**Problem details**
What you return should be the lines of the data containing "Preview", each in full.
Start of The data
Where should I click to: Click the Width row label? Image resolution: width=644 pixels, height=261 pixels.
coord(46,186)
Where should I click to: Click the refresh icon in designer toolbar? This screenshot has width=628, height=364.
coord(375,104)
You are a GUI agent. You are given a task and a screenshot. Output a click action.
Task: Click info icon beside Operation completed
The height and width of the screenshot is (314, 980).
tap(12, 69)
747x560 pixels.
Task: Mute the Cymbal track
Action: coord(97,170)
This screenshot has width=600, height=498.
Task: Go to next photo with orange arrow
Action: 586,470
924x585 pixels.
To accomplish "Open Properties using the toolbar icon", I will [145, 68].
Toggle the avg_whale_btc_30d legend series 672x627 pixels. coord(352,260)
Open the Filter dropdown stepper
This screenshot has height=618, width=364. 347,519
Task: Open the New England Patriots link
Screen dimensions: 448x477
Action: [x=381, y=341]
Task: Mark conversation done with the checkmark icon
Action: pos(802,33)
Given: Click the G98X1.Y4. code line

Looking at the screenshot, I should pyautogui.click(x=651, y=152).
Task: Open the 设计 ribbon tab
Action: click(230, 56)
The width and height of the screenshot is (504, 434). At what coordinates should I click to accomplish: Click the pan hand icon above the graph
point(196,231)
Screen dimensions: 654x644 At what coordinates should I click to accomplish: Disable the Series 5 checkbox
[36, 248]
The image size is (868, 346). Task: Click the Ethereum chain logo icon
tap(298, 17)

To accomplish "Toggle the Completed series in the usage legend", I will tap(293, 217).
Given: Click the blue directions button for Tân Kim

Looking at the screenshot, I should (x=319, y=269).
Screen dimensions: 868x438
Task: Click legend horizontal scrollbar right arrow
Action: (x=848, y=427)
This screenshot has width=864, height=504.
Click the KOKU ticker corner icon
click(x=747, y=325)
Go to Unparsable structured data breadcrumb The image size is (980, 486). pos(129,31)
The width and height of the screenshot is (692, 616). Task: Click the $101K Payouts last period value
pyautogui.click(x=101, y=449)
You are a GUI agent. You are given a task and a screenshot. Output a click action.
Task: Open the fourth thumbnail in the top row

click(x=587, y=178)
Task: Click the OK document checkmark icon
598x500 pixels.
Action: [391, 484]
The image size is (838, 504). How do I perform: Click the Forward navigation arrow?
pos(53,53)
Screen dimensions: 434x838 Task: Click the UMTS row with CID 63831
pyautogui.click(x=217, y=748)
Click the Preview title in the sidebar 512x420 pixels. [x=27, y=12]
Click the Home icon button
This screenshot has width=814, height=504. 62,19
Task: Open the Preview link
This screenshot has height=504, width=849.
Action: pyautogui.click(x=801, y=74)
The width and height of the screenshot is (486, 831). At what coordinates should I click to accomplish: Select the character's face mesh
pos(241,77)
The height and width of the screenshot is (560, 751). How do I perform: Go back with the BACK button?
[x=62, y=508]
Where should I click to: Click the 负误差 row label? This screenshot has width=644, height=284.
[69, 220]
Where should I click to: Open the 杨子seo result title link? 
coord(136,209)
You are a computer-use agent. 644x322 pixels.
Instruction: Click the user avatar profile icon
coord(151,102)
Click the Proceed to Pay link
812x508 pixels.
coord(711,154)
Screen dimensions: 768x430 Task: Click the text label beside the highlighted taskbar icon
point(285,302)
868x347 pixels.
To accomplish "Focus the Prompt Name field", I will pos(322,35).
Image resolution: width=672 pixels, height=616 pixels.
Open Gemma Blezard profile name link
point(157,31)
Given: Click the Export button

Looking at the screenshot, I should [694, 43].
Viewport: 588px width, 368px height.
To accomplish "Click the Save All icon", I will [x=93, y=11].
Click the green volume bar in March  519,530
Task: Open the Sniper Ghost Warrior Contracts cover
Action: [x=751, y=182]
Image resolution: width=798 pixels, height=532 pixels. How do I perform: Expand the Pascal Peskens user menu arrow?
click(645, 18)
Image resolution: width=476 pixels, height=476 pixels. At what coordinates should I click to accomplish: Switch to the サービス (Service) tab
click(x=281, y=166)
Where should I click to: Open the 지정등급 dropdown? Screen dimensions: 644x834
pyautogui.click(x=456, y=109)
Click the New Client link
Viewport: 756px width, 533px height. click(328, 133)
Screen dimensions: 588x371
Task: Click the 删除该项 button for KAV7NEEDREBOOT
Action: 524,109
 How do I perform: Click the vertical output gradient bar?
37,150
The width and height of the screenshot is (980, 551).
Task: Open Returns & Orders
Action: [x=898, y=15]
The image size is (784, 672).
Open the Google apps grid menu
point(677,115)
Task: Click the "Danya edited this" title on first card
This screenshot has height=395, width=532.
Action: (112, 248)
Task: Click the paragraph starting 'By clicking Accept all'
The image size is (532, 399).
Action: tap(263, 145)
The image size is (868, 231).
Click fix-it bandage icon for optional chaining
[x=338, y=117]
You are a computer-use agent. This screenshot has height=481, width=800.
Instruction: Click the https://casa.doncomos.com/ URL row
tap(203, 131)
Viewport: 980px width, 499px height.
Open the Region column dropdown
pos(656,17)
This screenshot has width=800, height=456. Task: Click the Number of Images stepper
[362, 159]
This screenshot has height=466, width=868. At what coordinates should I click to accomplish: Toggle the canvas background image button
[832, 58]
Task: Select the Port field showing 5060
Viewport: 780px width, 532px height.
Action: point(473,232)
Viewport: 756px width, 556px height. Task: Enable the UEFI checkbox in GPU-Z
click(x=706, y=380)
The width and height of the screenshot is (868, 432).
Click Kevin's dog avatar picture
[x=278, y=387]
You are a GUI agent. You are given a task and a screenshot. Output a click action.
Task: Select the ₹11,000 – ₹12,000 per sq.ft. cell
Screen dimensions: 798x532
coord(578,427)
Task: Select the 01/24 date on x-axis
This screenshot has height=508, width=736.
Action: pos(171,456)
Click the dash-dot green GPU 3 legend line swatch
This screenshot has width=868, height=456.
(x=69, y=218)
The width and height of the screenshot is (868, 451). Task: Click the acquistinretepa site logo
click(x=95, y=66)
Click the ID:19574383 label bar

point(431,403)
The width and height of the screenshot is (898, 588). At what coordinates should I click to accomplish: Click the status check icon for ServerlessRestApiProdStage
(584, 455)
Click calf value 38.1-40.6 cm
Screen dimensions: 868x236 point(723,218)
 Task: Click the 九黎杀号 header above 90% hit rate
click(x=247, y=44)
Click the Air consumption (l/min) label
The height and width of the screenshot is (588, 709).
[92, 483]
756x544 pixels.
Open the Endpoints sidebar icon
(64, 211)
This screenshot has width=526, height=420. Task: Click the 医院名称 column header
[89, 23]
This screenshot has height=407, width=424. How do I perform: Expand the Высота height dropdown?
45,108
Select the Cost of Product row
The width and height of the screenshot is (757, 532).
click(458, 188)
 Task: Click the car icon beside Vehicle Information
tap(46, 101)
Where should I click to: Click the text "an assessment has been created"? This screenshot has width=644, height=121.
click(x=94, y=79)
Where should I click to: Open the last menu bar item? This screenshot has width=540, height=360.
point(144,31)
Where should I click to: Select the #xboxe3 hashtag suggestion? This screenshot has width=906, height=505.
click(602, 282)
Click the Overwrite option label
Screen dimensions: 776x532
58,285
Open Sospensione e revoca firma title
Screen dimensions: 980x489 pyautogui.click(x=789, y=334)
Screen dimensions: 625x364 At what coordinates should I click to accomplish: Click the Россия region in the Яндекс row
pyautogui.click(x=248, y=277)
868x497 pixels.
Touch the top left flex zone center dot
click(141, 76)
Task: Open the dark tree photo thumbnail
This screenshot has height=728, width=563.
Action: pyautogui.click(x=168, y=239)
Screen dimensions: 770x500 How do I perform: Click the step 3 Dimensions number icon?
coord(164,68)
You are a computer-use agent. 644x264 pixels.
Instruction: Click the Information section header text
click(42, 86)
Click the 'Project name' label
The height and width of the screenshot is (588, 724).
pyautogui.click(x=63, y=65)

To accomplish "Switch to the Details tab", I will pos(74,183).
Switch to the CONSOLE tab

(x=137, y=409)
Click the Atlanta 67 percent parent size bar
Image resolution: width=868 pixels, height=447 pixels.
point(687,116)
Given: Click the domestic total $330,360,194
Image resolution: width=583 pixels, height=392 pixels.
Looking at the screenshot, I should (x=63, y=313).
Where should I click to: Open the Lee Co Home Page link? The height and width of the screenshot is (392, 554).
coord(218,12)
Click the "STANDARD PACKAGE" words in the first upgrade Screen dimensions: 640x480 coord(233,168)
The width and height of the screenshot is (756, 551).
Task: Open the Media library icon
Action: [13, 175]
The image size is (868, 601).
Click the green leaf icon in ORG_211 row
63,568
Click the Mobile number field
End of The data
**Response to the task**
Click the Preview title in the sidebar 512x420 pixels. [x=27, y=12]
Task: Open the Preview link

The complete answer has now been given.